(Stored records)
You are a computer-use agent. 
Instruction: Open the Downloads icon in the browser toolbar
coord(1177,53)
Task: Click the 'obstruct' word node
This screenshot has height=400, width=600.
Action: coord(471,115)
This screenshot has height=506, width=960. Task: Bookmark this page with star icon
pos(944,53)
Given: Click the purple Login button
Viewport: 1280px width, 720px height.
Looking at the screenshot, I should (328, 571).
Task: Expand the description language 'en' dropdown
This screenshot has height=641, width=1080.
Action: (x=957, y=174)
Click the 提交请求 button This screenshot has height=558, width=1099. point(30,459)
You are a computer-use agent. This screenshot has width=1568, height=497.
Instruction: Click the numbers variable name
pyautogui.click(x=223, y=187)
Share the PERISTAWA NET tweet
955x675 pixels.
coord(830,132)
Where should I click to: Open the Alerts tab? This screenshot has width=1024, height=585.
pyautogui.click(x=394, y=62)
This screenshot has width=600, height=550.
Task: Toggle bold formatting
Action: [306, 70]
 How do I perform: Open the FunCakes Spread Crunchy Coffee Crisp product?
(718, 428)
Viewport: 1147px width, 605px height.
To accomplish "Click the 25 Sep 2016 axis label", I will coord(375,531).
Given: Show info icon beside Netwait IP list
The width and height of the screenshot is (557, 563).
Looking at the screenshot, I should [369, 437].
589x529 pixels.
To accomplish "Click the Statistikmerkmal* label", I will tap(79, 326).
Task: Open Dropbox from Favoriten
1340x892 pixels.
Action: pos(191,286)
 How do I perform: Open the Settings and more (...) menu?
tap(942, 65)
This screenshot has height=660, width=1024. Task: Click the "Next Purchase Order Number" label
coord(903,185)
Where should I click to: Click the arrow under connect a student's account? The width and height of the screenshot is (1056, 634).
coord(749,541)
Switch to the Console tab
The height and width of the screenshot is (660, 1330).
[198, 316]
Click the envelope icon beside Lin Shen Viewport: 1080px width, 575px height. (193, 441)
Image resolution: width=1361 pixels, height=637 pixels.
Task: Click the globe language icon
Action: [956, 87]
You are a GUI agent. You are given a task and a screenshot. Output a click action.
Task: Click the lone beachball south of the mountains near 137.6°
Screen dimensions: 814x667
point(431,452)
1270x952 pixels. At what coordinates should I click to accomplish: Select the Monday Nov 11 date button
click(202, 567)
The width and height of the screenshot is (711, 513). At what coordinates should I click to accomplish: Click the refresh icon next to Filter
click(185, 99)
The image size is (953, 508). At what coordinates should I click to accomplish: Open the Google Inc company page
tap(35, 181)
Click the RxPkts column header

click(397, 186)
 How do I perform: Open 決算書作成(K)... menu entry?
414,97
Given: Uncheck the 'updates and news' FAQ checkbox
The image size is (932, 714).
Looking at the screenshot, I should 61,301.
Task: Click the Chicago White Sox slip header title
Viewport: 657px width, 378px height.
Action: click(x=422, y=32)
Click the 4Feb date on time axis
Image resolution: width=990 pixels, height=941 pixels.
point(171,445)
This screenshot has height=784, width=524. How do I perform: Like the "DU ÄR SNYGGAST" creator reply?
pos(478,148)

Task
Every line in the records has to be written out again exactly.

Response to this exercise
You are a computer-use agent. 
Instruction: Open the Downloads icon in the browser toolbar
coord(1177,53)
Task: Click the 'obstruct' word node
This screenshot has height=400, width=600.
Action: coord(471,115)
This screenshot has height=506, width=960. Task: Bookmark this page with star icon
pos(944,53)
Given: Click the purple Login button
Viewport: 1280px width, 720px height.
Looking at the screenshot, I should (328, 571).
Task: Expand the description language 'en' dropdown
This screenshot has height=641, width=1080.
Action: (x=957, y=174)
Click the 提交请求 button This screenshot has height=558, width=1099. point(30,459)
You are a computer-use agent. This screenshot has width=1568, height=497.
Instruction: Click the numbers variable name
pyautogui.click(x=223, y=187)
Share the PERISTAWA NET tweet
955x675 pixels.
coord(830,132)
Where should I click to: Open the Alerts tab? This screenshot has width=1024, height=585.
pyautogui.click(x=394, y=62)
This screenshot has width=600, height=550.
Task: Toggle bold formatting
Action: [306, 70]
 How do I perform: Open the FunCakes Spread Crunchy Coffee Crisp product?
(718, 428)
Viewport: 1147px width, 605px height.
To accomplish "Click the 25 Sep 2016 axis label", I will coord(375,531).
Given: Show info icon beside Netwait IP list
The width and height of the screenshot is (557, 563).
Looking at the screenshot, I should [369, 437].
589x529 pixels.
To accomplish "Click the Statistikmerkmal* label", I will tap(79, 326).
Task: Open Dropbox from Favoriten
1340x892 pixels.
Action: pos(191,286)
 How do I perform: Open the Settings and more (...) menu?
tap(942, 65)
This screenshot has height=660, width=1024. Task: Click the "Next Purchase Order Number" label
coord(903,185)
Where should I click to: Click the arrow under connect a student's account? The width and height of the screenshot is (1056, 634).
coord(749,541)
Switch to the Console tab
The height and width of the screenshot is (660, 1330).
[198, 316]
Click the envelope icon beside Lin Shen Viewport: 1080px width, 575px height. (193, 441)
Image resolution: width=1361 pixels, height=637 pixels.
Task: Click the globe language icon
Action: [956, 87]
You are a GUI agent. You are given a task and a screenshot. Output a click action.
Task: Click the lone beachball south of the mountains near 137.6°
Screen dimensions: 814x667
point(431,452)
1270x952 pixels. At what coordinates should I click to accomplish: Select the Monday Nov 11 date button
click(202, 567)
The width and height of the screenshot is (711, 513). At what coordinates should I click to accomplish: Click the refresh icon next to Filter
click(185, 99)
The image size is (953, 508). At what coordinates should I click to accomplish: Open the Google Inc company page
tap(35, 181)
Click the RxPkts column header

click(397, 186)
 How do I perform: Open 決算書作成(K)... menu entry?
414,97
Given: Uncheck the 'updates and news' FAQ checkbox
The image size is (932, 714).
Looking at the screenshot, I should 61,301.
Task: Click the Chicago White Sox slip header title
Viewport: 657px width, 378px height.
Action: click(x=422, y=32)
Click the 4Feb date on time axis
Image resolution: width=990 pixels, height=941 pixels.
point(171,445)
This screenshot has height=784, width=524. How do I perform: Like the "DU ÄR SNYGGAST" creator reply?
pos(478,148)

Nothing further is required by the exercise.